Search code examples
xmlxsltxslt-2.0

How to have internal element of text node include text after element


Authors of an xml document did not include all the text inside an element that will be converted to a hyperlink. I would like to process or pre-process the xml to include the necessary text. I find this hard to describe but a simple example should show what I'm attempting. I'm using XSLT 2.0. I already do regular expression processing for various situations but can't figure this out.

I know how to do this with perl/python regular expression but I can't figure out how to approach this with XSLT.

Here is 'very' simplfied xml from an author in which they left out the ' (Sheet 3)' from the glink element.:

<?xml version="1.0" encoding="UTF-8" standalone="yes"?>
<root>
    <para>
        Go look at figure <glink refid=1>Figure 22</glink> (Sheet 3). Then go do something else.
    </para>
</root>

Here is what I'd like it to convert to where the ' (Sheet 3)' is now inside the glink tag:

<?xml version="1.0" encoding="UTF-8" standalone="yes"?>
<root>
    <para>
        Go look at figure <glink refid=1>Figure 22 (Sheet 3)</glink>. Then go do something else.
    </para>
</root>

The case when this conversion should happen is when there is a glink element followed by (this regular expression):

\s\(Sheet \d\)

I currently have 2 XSLTs. The first pre-processes the XML to convert a number of other situations (using regular expression/xsl:analyze-string). The second XSLT to convert from pre-processed xml to HTML. The second XSLT has a template to handle glink elements and turn it into a hyperlink but the hyperlink should be including the Sheet information.

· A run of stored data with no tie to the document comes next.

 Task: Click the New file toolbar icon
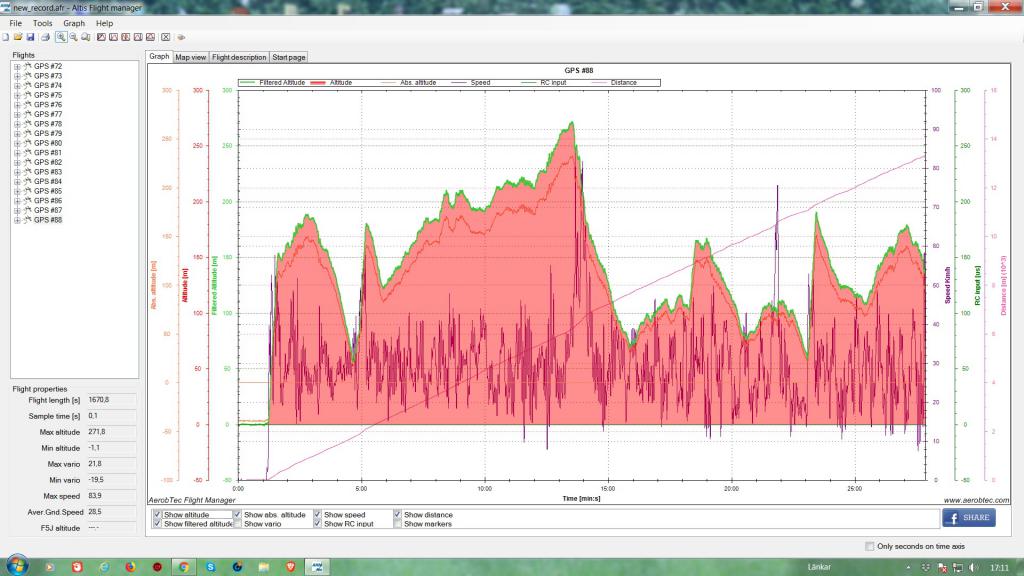[x=5, y=37]

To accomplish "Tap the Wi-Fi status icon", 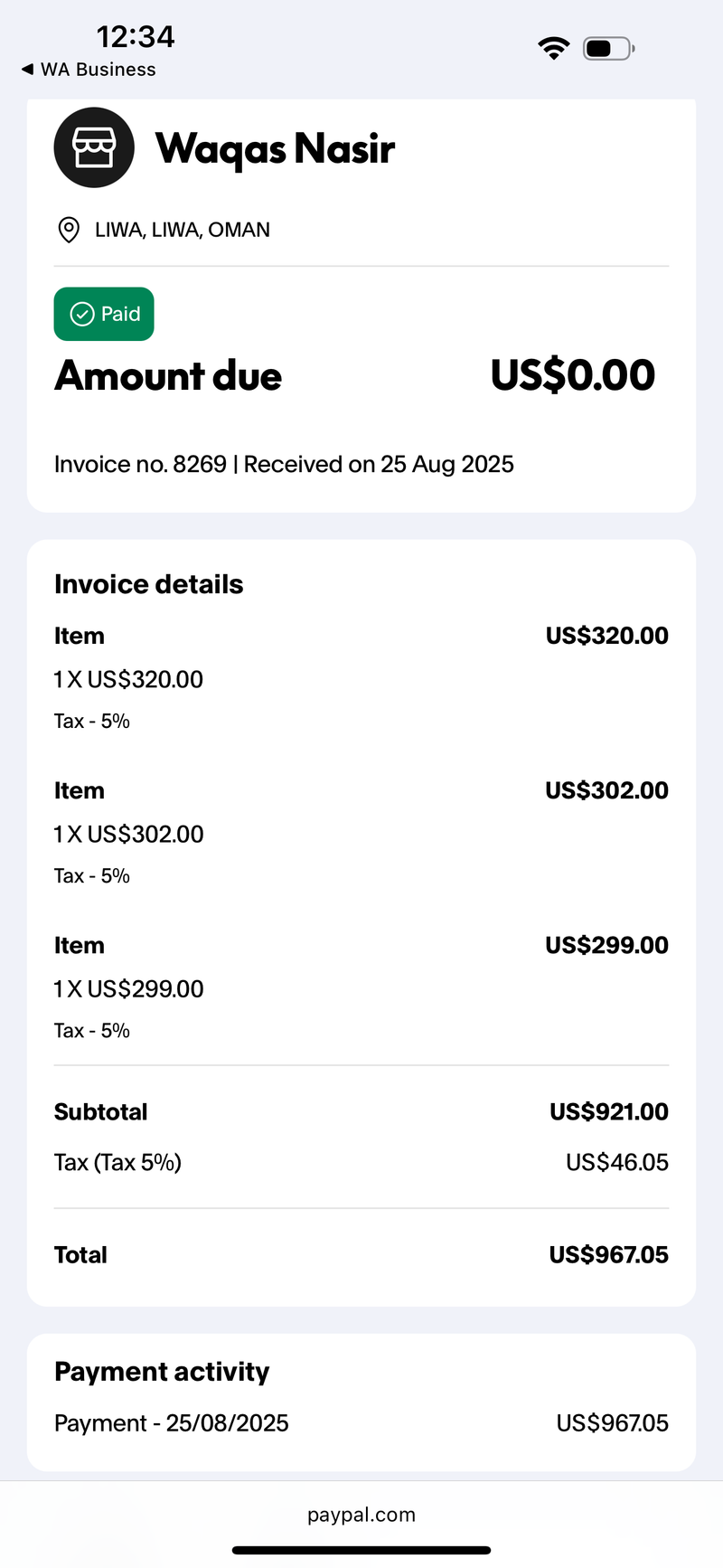I will (553, 48).
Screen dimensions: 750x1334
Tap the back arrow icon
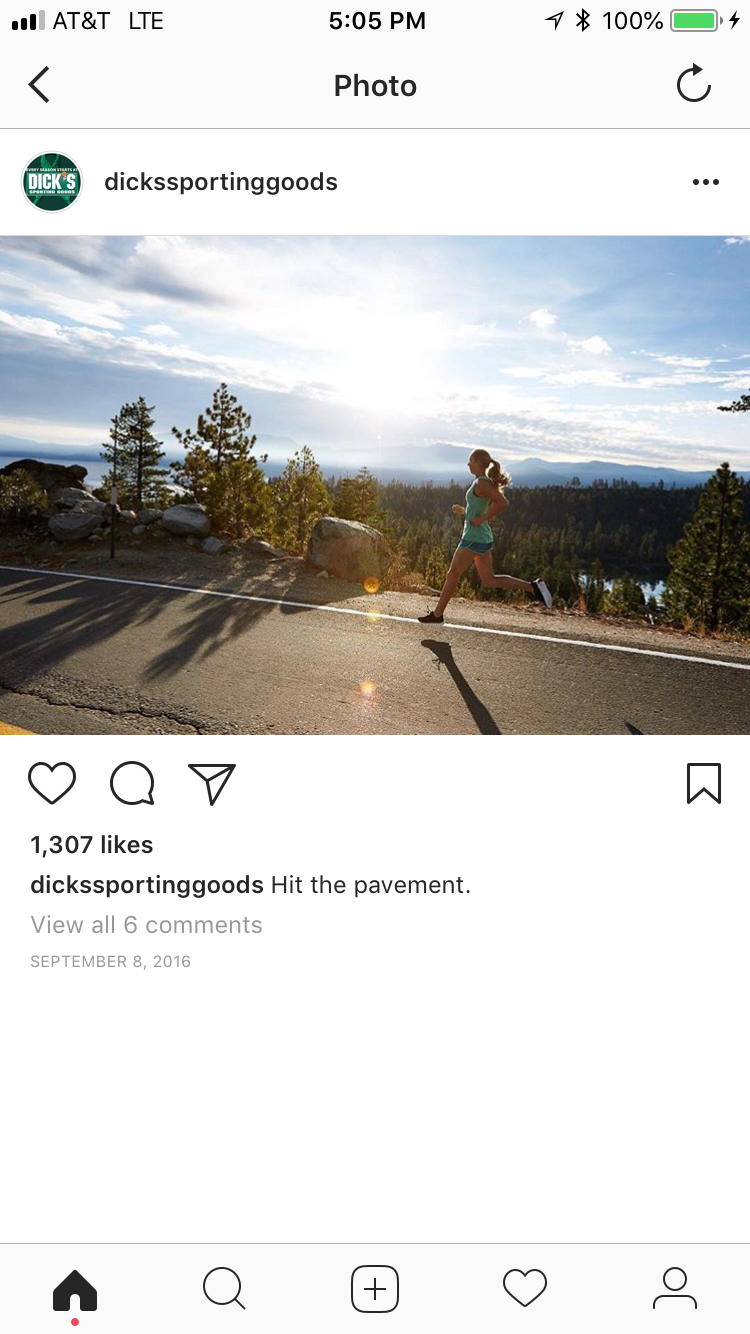click(x=39, y=85)
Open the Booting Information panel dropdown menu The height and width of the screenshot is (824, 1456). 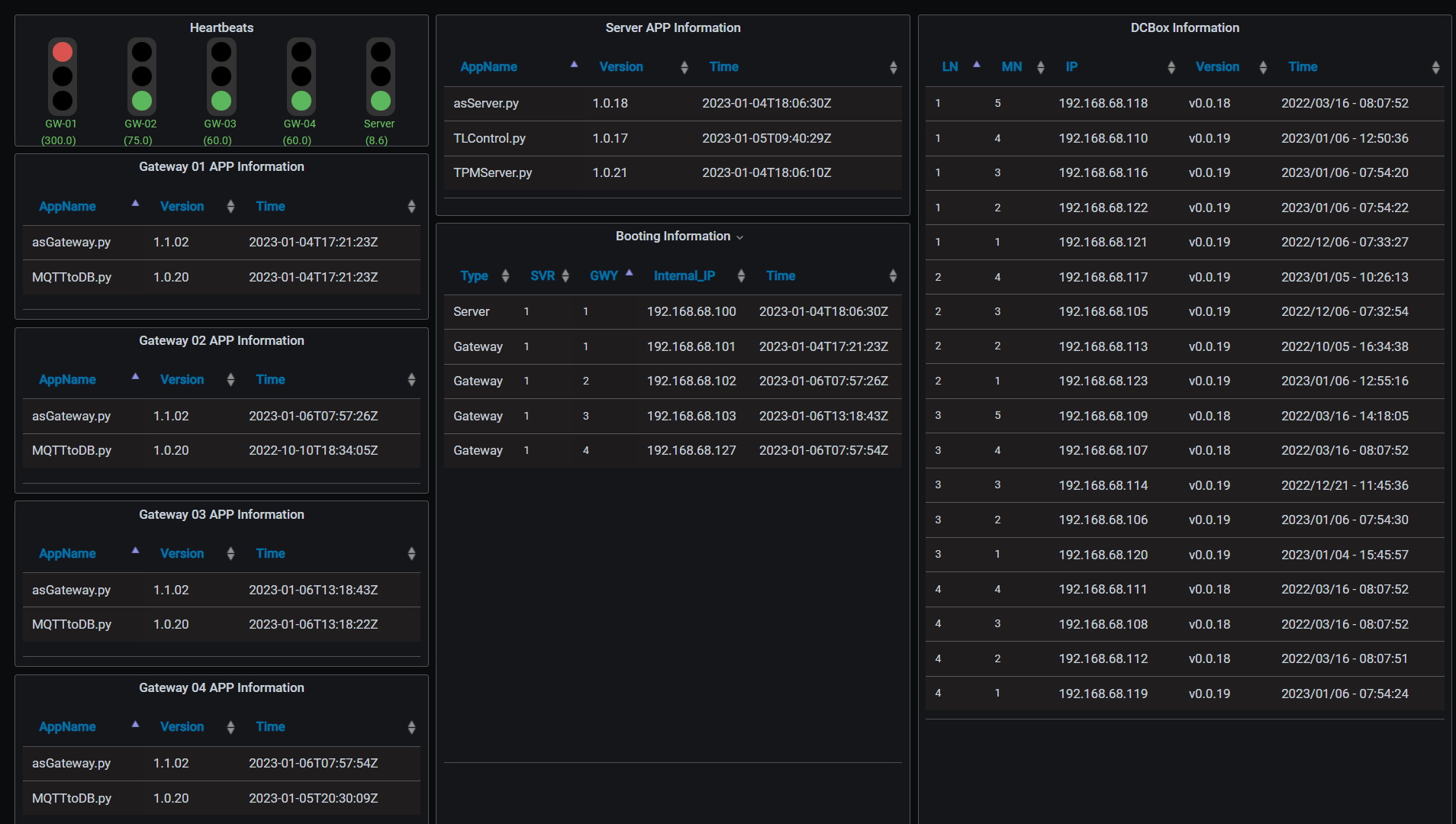coord(739,237)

I would assume that it is easier to pre-process this first and leave the 2nd XSLT alone, but I always appreciate better ways.
Thank you for your time.


Solution

  • In order to reduce the use of regex functions, I would use this approach:

    <xsl:stylesheet xmlns:xsl="http://www.w3.org/1999/XSL/Transform" version="2.0">
      <xsl:template match="node()|@*">
        <xsl:copy>
          <xsl:apply-templates select="node()|@*"/>
        </xsl:copy>
      </xsl:template>
    
      <xsl:template match="glink">
        <xsl:variable name="vAnalyzedString">
            <xsl:analyze-string 
                select="following-sibling::node()[1][self::text()]"
                regex="^\s*\(Sheet\s+\d+\)">
                <xsl:matching-substring>
                    <match>
                        <xsl:value-of select="."/>
                    </match>
                </xsl:matching-substring>
                <xsl:non-matching-substring>
                    <no-match>
                        <xsl:value-of select="."/>
                    </no-match>
                </xsl:non-matching-substring>
            </xsl:analyze-string>
        </xsl:variable>
        <xsl:copy>
          <xsl:apply-templates select="node()|@*"/>
          <xsl:apply-templates 
            select="$vAnalyzedString/match/text()"/>
        </xsl:copy>
        <xsl:apply-templates 
            select="$vAnalyzedString/no-match/text()"/>
      </xsl:template>
    
      <xsl:template match="text()[preceding-sibling::node()[1][self::glink]]"/>
    </xsl:stylesheet>
    

    Output:

    <root>
       <para>
            Go look at figure <glink refid="1">Figure 22 (Sheet 3)</glink>. Then go do something else.
        </para>
    </root>
    

    Do note: all glink are processed but none of those text nodes being the first siblings. It's posible to use xsl:analize-string instruction, but you will need to declare a variable with partial results and then navegate those results. Also, this approach might easily let you further processing those (now) text nodes and it has only one regex processing.